In terms of OS, Spark is an ARM-based system that runs Nvidia. Dgx duckan Ubuntu Linux-based operating system designed specifically for GPU processing. It comes preloaded with Nvidia's AI software stack, including the company's CUDA libraries and NIM microservices.
Prices for the DGX Spark start at $3,999. This may seem like a lot, but considering the cost of high-end GPUs with large amounts of VRAM, such as the RTX Pro 6000 (around $9,000), or AI server GPUs (around $25,000 for the base level). H100), the DGX Spark may represent a much less expensive option overall, although it's nowhere near as powerful.
Actually, in accordance with According to Register, the GPU processing performance of the GB10 chip is roughly equivalent to the RTX 5070. However, the 5070 is limited to 12GB of video memory, which limits the size of AI models that can be run on such a system. With 128GB of unified memory, the DGX Spark can handle much larger models, albeit at slower speeds than, say, the RTX 5090 (which typically comes with 24GB of RAM). For example, to run a larger version of OpenAI containing 120 billion parameters, gpt-oses language model, you'll need about 80GB of memory, which is much more than you can get in a consumer GPU.
Call back to 2016
Nvidia founder and CEO Jensen Huang celebrated the DGX Spark launch event by personally delivering one of the first devices to Elon Musk at SpaceX's Starbase facility in Texas, echoing similar delivery Huang approached Musk at OpenAI in 2016.

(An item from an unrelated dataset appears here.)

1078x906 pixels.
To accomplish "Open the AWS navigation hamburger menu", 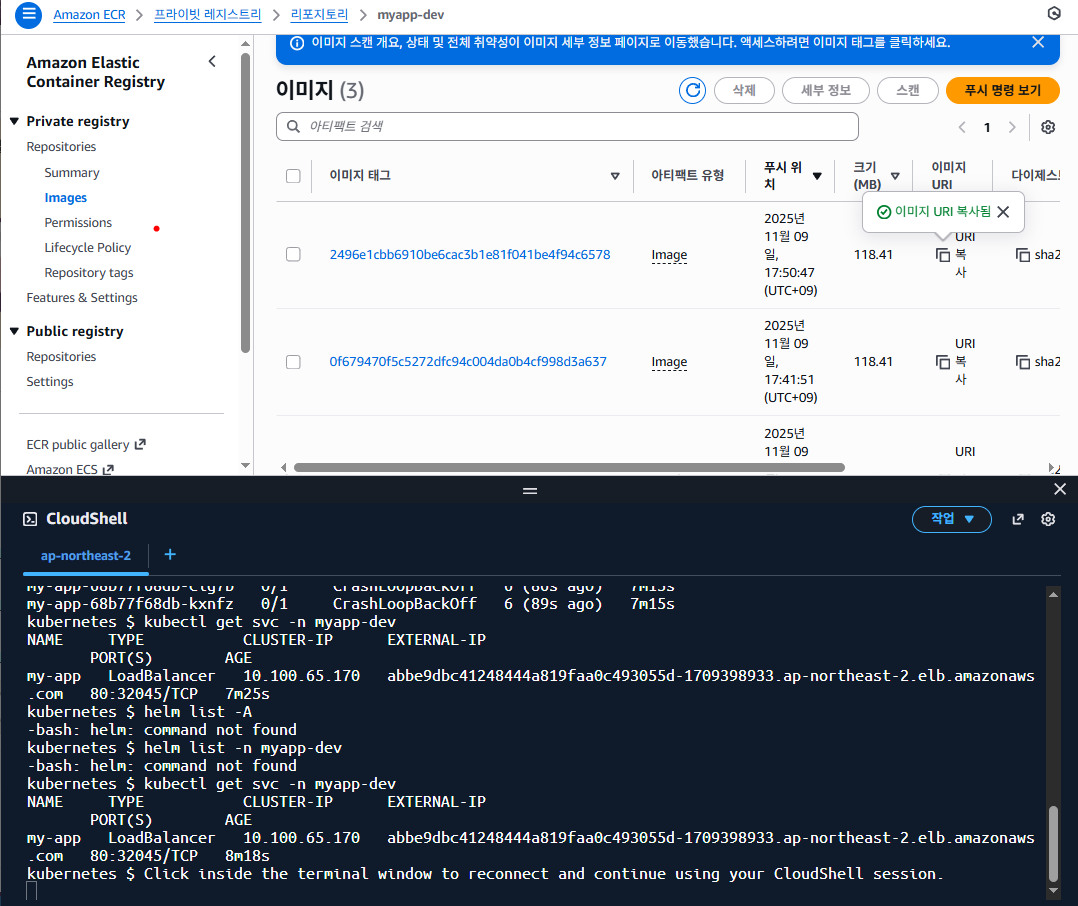I will (29, 14).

“In 2016, we built DGX-1 to give artificial intelligence researchers their own supercomputer. The first system I gave to Elon from a small startup called OpenAI, and from that came ChatGPT,” Huang said in a statement. “DGX-1 ushered in the era of artificial intelligence supercomputing and ushered in the scaling laws that drive modern artificial intelligence. With DGX Spark we are returning to this mission.”